Text excerpt:

============================================================

Covid-19 vaccinations should be mandatory for teachers and staff
September 15, 2021
As students and teachers returned to in-person school amid rising Covid-19 cases, Atlanta Public Schools is taking measures to protect the health and safety of those at school.
As well as requiring masks and social distancing, the district has offered Covid-19 testing and vaccinations. Beginning on September 7, all school staff were required to undergo surveillance testing twice a week, as the district acknowledged the need for increased safety measures. While mandatory testing for teachers and staff is a step in the right direction, the increasing spread of the highly-contagious delta variant shows that these measures are insufficient. Mandating Covid-19 vaccinations for teachers and staff is the best way to truly protect students, teachers and staff during in-person schooling. City Schools of Decatur announced on Sep. 14 that teachers and staff in the district would be required to get vaccinated by the end of October, becoming the first school district in Georgia to mandate vaccinations for school personnel, and APS should do the same.

============================================================

Exercise requirements: Pick up the opinion piece on Covid-19 vaccine mandates for teachers and staff after its last sentence, and keep going in the same voice. The rows after this have nothing to do with the piece on vaccine mandates for teachers.

============================================================

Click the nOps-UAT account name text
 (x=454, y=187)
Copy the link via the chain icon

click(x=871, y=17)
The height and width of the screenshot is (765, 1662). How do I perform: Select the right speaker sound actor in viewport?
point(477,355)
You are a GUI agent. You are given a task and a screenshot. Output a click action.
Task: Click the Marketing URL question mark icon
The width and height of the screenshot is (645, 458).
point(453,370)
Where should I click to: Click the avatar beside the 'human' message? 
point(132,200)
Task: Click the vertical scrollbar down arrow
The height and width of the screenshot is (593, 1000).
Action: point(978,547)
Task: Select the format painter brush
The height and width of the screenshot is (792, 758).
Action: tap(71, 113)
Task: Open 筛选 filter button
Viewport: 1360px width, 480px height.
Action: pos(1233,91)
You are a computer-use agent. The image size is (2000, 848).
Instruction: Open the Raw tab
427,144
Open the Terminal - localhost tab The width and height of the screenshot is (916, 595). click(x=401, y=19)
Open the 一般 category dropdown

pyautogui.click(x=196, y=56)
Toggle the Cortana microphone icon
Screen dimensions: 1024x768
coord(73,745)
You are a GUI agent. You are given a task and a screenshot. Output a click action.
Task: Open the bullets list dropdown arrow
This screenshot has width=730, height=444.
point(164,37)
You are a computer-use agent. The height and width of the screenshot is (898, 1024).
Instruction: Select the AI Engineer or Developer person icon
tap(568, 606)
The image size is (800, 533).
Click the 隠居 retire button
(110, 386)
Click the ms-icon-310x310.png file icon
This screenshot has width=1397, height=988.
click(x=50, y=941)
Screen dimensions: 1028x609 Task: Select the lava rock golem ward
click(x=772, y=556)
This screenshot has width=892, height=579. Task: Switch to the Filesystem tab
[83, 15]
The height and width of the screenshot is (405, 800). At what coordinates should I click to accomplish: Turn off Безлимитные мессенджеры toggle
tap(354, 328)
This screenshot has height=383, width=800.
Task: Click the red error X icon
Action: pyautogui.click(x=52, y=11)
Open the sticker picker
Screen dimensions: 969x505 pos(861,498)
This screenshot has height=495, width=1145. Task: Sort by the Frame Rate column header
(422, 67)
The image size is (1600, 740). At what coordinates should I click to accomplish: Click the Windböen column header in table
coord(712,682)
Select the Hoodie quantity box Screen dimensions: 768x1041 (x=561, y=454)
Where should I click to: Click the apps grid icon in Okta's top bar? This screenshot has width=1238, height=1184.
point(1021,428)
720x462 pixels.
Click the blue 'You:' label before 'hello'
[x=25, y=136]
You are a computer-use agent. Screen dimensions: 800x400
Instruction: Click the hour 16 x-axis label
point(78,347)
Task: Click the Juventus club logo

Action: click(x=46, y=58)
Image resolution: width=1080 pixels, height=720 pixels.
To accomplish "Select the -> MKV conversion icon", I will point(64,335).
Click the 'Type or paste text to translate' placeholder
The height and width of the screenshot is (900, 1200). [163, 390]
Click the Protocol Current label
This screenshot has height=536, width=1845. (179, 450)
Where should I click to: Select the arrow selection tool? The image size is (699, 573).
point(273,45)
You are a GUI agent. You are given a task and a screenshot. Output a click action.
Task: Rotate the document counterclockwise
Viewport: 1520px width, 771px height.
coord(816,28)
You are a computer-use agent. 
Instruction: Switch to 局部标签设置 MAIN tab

============================================================

Answer box:
A vaccination mandate for teachers and staff is particularly important in elementary schools where students are too young to get vaccinated. Covid-19 cases in children have increased significantly in the past month, with over 240,000 new cases in children in the week from Sep. 2 to 9. From Sep. 4 to 10, elementary schools had the greatest number of reported school-based exposures in APS. Vaccination is a crucial factor in preventing the spread of the virus, and the district is failing to adequately protect younger children who are ineligible to be vaccinated.
The Food and Drug Administration (FDA) has granted full approval to the Pfizer-BioNTech Covid-19 vaccine, which was previously under an emergency use authorization. The move is likely to increase vaccination rates among those who were previously hesitant. FDA approval has also resulted in more vaccine mandates for employees, especially among private companies that are empowered by the FDA’s decision. Chevron, Hess, and CVS Health have since joined the growing list of companies mandating vaccinations for employees.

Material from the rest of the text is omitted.